Cannes 2017 – A Beautiful Day (You Were Never Really Here): recensione
Un intreccio narrativo confuso penalizza il grande stile registico di Lynne Ramsay e l'ottima prestazione attoriale di Joaquin Phoenix, qui nei panni di un sicario perseguitato da un passato di indicibili abusi e violenze.
Il concorso di Cannes 2017 si chiude con A Beautiful Day (You Were Never Really Here), il film per la regia di Lynne Ramsey con protagonista il poliedrico Joaquin Phoenix, qui in un ruolo complesso, a cavallo tra ferocia e disperazione, che potrebbe ambire al premio miglior attore.
Un film completamente centrato sulla vicenda privata (o meglio interiore) del protagonista Joe, un sicario professionista perseguitato da un passato confuso, fatto di abusi e violenza, che ha come unico affetto una madre molto anziana, unico appiglio per continuare a vivere.

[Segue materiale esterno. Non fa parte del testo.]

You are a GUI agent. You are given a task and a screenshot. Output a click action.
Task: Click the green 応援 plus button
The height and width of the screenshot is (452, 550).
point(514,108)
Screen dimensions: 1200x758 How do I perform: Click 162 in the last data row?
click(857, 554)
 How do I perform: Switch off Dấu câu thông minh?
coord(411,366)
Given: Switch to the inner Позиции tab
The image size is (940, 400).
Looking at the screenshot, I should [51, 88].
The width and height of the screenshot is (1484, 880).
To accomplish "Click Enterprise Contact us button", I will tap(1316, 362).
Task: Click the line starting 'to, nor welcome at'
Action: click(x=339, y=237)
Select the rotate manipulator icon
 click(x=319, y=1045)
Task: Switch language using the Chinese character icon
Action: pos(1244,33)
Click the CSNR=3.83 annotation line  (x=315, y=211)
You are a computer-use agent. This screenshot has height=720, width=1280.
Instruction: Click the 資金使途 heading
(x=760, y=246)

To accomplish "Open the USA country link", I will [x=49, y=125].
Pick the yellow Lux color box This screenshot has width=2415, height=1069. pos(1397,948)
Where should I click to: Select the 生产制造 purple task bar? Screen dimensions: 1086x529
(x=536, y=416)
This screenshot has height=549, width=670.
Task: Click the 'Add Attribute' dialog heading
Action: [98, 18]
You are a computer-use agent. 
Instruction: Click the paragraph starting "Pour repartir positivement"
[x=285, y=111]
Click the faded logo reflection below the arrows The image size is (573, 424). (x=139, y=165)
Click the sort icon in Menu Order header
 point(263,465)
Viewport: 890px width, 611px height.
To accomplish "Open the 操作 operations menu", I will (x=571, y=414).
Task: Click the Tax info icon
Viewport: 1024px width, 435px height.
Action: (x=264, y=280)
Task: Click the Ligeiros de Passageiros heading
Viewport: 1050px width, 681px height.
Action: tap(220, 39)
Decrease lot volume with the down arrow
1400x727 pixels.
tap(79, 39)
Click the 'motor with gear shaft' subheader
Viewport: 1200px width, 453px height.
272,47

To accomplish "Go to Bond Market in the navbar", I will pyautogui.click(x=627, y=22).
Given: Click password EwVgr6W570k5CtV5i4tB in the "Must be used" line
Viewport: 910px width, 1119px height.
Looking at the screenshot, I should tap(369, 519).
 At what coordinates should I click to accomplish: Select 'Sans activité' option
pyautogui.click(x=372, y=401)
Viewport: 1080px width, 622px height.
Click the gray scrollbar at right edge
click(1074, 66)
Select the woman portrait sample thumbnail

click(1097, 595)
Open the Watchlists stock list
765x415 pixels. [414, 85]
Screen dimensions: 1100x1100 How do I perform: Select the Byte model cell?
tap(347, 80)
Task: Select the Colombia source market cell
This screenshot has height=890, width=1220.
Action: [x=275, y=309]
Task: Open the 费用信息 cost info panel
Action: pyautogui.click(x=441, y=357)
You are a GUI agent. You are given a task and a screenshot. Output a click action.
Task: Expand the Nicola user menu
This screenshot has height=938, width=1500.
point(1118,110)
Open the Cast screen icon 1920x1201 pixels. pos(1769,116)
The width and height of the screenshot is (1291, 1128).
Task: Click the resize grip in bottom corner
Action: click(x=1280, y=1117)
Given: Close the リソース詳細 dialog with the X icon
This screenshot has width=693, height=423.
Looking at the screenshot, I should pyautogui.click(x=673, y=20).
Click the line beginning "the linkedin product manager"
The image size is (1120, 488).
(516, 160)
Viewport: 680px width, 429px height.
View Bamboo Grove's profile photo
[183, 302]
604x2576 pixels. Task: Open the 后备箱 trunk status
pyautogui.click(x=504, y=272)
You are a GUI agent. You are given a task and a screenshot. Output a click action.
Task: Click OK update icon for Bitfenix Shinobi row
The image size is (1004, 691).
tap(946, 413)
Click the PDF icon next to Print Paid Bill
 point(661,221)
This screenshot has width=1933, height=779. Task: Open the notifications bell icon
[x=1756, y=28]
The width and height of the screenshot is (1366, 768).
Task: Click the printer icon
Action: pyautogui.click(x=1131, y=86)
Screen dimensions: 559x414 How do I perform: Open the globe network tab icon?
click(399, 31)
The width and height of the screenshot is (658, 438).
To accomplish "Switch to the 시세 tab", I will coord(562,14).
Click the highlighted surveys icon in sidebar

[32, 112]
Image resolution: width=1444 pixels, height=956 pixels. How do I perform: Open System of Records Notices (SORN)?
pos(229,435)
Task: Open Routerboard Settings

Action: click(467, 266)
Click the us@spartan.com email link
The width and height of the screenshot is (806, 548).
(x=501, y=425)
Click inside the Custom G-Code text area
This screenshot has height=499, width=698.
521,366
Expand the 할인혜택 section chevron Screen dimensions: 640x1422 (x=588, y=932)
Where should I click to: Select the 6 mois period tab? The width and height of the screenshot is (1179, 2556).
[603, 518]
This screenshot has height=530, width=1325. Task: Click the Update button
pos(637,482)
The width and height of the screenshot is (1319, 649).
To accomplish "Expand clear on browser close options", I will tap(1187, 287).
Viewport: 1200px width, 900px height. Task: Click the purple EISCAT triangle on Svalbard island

Joe sembra non sapere perché fa questo lavoro, spinto da un istinto distruttivo che ha origini lontane ma che ancora oggi incidono pesantemente sulla sua vita, eventi che compaiono improvvisamente davanti ai suoi occhi al minimo stimolo in grado di rievocarli, in un vortice di sofferenza non elaborata che lo pone costantemente sull’orlo dell’idea di farla finita.
Joe esegue gli omicidi commissionati senza risparmiare lo spargimento di sangue, uccidendo a martellate chiunque si frapponga fra lui e l’obiettivo, fino a quando non gli viene affidato un compito diverso: non uccidere ma salvare qualcuno, una bambina – figlia di un pezzo grosso della politica newyorkese – prigioniera di sfruttatori sessuali che la fanno vivere segregata in un bordello per pedofili. Ma la questione appare più complessa del previsto e Joe si troverà coinvolto in una faccenda più grande di lui che intaccherà profondamente la sua vita privata.
A Beautiful Day – You Were Never Really Here: Joaquin Phoenix protagonista di un thriller concitato e confuso, in cui è difficile separare dentro e fuori
La piccola Nina (Ekaterina Samsov) sembra essere la proiezione del Joe bambino, vittima di violenze indicibili che lo hanno trasformato nell’uomo che è. L’involontario istinto di protezione che scatterà tra lui e la bambina si rivelerà l’unico appiglio per attribuire senso ad una vita- la sua- che Joe percepisce come completamente inutile. Parafrasando il titolo, come se non fosse mai stato qui.
Lynne Ramsey conferma la sua abilità registica, agevolata da un montaggio incalzante e da musiche intense e martellanti, in sintonia con le azioni del protagonista. Ma nonostante una messa in scena che sfiora il superbo, You Were Never Really Here fatica a trovare un suo centro narrativo, sfruttando la condizione personale di Joe (che peraltro è impossibile comprendere se non ricostruendone le dinamiche attraverso nebulosi flashback) senza riuscire ad allargare gli orizzonti della storia. Il risultato è la pretesa di avvincere lo spettatore solo con l’estetica o con la storia troppo ermetica di un personaggio verso il quale ci sono troppo pochi elementi per stabilire un legame di empatia, accontentandosi dell’intuizione per attribuire un minimo di organicità alle tante situazioni (reali e pensate) che scorrono sullo schermo.
A Beautiful Day – You Were Never Really Here: un film intrappolato nelle sue promesse e in uno stile originale ma fine a se stesso
You Were Never Really Here resta così intrappolato nelle sue premesse, presentandoci un personaggio alla Drive di Nicholas Winding Refn ma senza sfaccettarlo sufficientemente perché possa essere ricordato al di là dell’ottima rappresentazione formale. Un esercizio di stile (grande stile) che tuttavia pecca dal punto di visto dell’efficacia narrativa, lasciando una sensazione di confusione che forse potrà essere mitigata da una versione cinematografica con qualche attenzione di più al montaggio, tale da rendere maggior giustizia a questo interessante personaggio invisibile, dominato da un senso di solitudine ancestrale che- per essere superato – non può far altro che guardarsi indietro, tentando di risanare la propria infanzia compromessa attraverso quella di Nina.